Case in point? Eggs, which the Bureau of Labor Statistics says have jumped in price nearly 50% since this time last year.
Chicken farmers say the demand for eggs has been growing for years, but they're still playing catch up for many reasons.
"The chickens have become the second source of income for my family and it’s developed a new passion," says Jeff Schaffer, whose family farm in Miesville is 150 years old.
In 2013, he added chickens to the property, buying 25 of them on a whim.
"I had to take 10 to 15 phone calls every day looking for eggs, so we decided to purchase more chickens to fulfill that demand," says Schaffer who now has 1,100 chickens.
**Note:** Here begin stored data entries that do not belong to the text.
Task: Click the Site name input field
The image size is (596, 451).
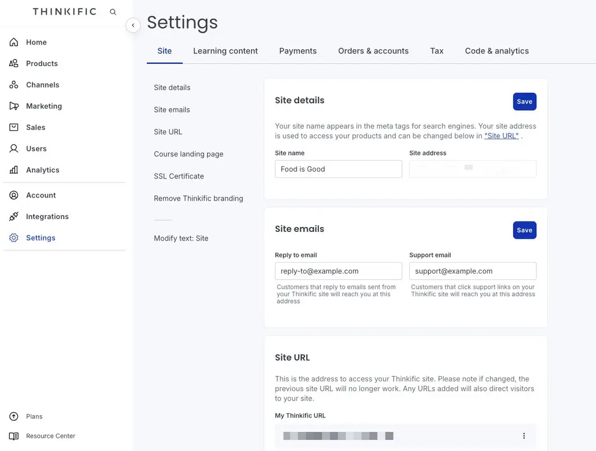Action: tap(338, 169)
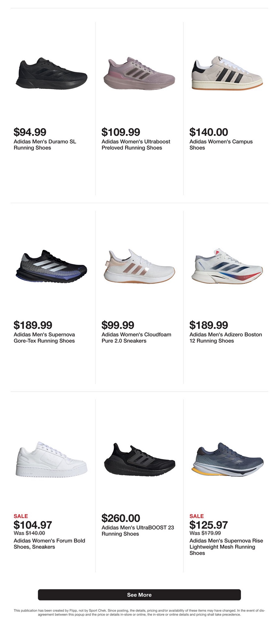
Task: Select Adidas Women's Cloudfoam Pure 2.0 title
Action: tap(136, 338)
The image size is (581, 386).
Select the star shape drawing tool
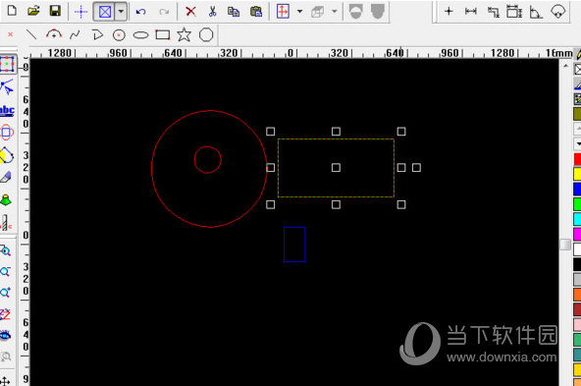[x=184, y=34]
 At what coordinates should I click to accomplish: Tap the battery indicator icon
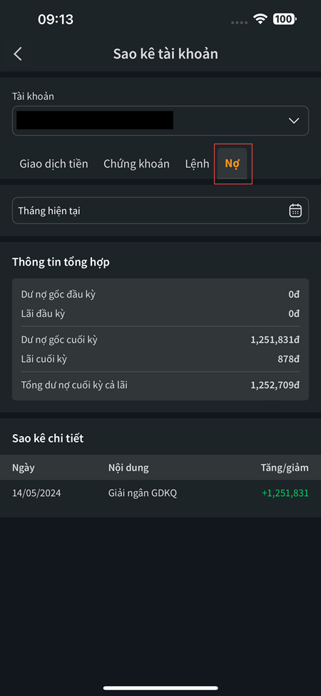[285, 19]
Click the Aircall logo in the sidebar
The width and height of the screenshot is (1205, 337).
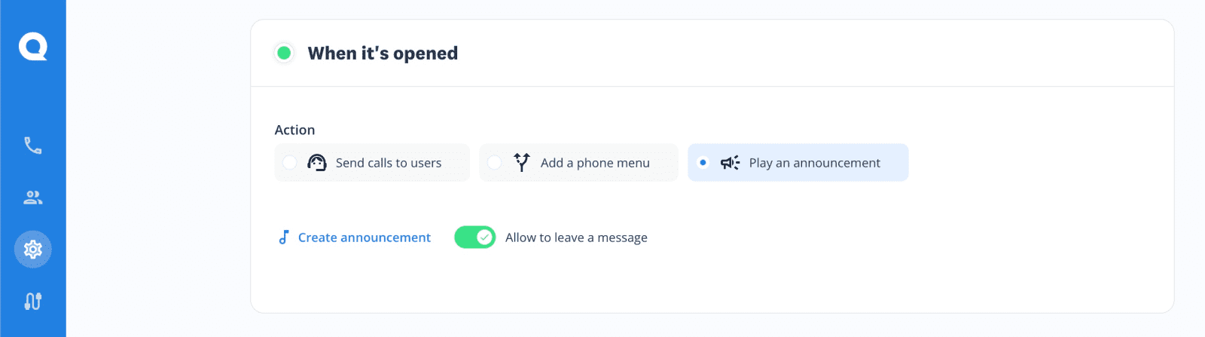33,47
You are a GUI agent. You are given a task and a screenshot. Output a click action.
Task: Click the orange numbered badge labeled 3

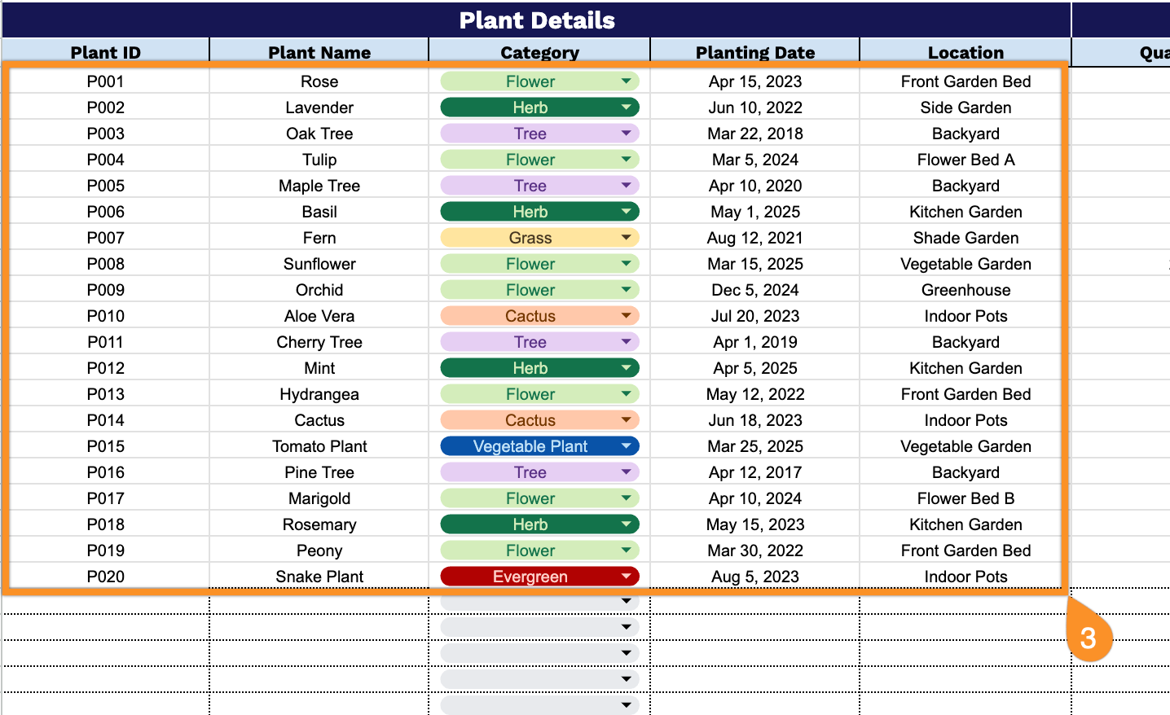pos(1089,638)
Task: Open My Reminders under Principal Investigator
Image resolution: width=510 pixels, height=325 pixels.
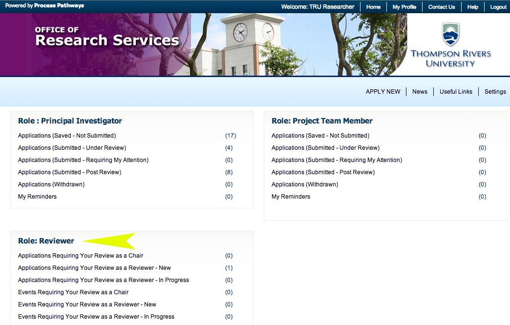Action: (37, 197)
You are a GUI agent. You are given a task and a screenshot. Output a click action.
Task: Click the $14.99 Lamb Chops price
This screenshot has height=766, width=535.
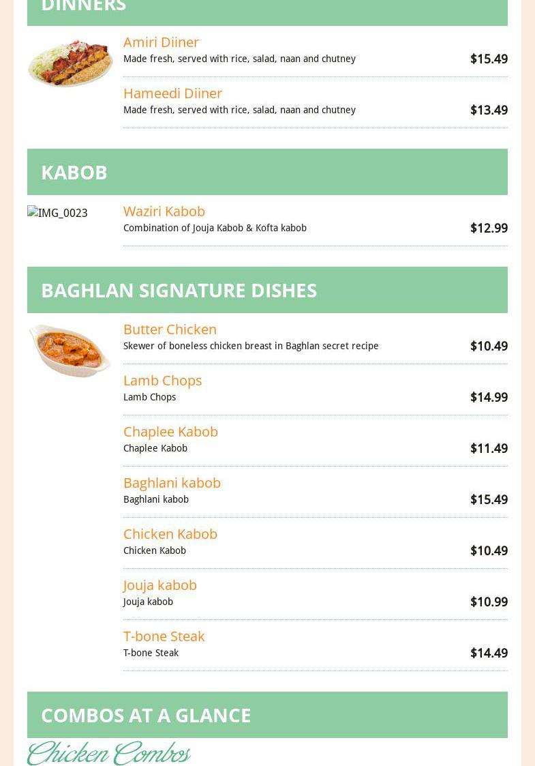(x=489, y=398)
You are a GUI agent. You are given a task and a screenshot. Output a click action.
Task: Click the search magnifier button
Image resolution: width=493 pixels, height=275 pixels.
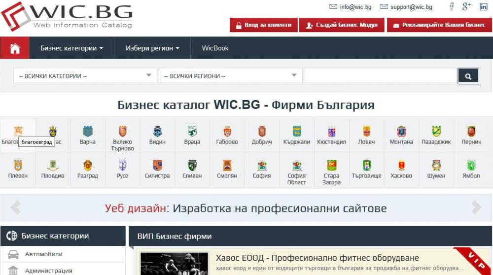[x=468, y=76]
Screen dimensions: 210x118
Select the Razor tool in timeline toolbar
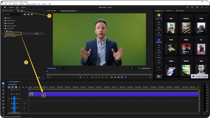click(3, 94)
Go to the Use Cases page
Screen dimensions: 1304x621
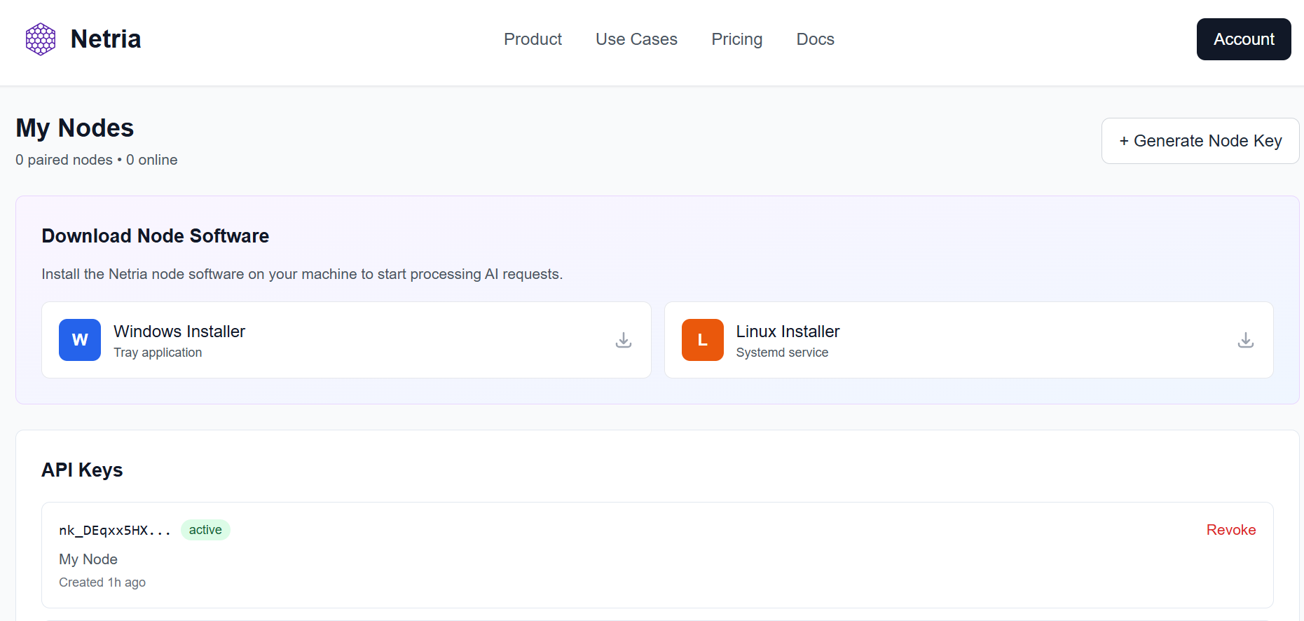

It's a business that's booming, forcing farmers to catch up. The answer to why dates back to about 2018.
"We're on a five year lull, where the demand is so high, but the actual market hasn't caught up to that," says Schaffer. "Egg numbers, in general, in the U.S. are still lower than what demand is meeting prior to COVID, so COVID kind of threw another curve ball into that."
Add in ensuing work shortages and supply chain issues, followed by inflation and the bird flu - two more problems pushing egg prices to all-time highs.
"The feed, that's the biggest thing," says Schaffer. He says feed prices have gone up nearly 10 cents, especially since soybean prices skyrocketed which is the main ingredient in chicken feed.
The bird flu has killed about 50 million hens since early last year and is considered the worst outbreak ever. Plus, if farmers lose a flock, it takes a long time to rebuild.
"It's going to take at least 18 weeks for himself or another producer to raise that chick from one day old to 18 weeks where it's going to start producing an egg," says Schaffer. "And from there, it's another 12 months before they really see the effects of the eggs from the chicken."
A chicken lays an egg about once a day, but by the time it's two years old, it already starts to slow down and isn't as profitable.
"So the first year of our chicken's lives, they'll lay 340 to 350 eggs in a year, the second year of that life, it might only lay 300, the third year we might be down to 200, maybe 250," says Schaffer.
Schaffer has some of his eggs for sale right in a refrigerator on the farm, sometimes for as little still as $3.
And at those prices, rarely seen at grocery stores, it's no wonder he sells up to 60 dozen a week.
"Every time I go to the grocery store, I got to go past the milk and eggs just to see what they cost," says Schaffer. "Seeing $4, $5, $6 and $7 eggs in the store for the regular white ones is really hurtful."
Schaffer doesn't expect prices to fall for awhile because commodity prices are still high, along with demand. In particular, people are doing a lot of baking and that continues through Easter.
"It's going to take some time for this thing to settle itself out," says Schaffer.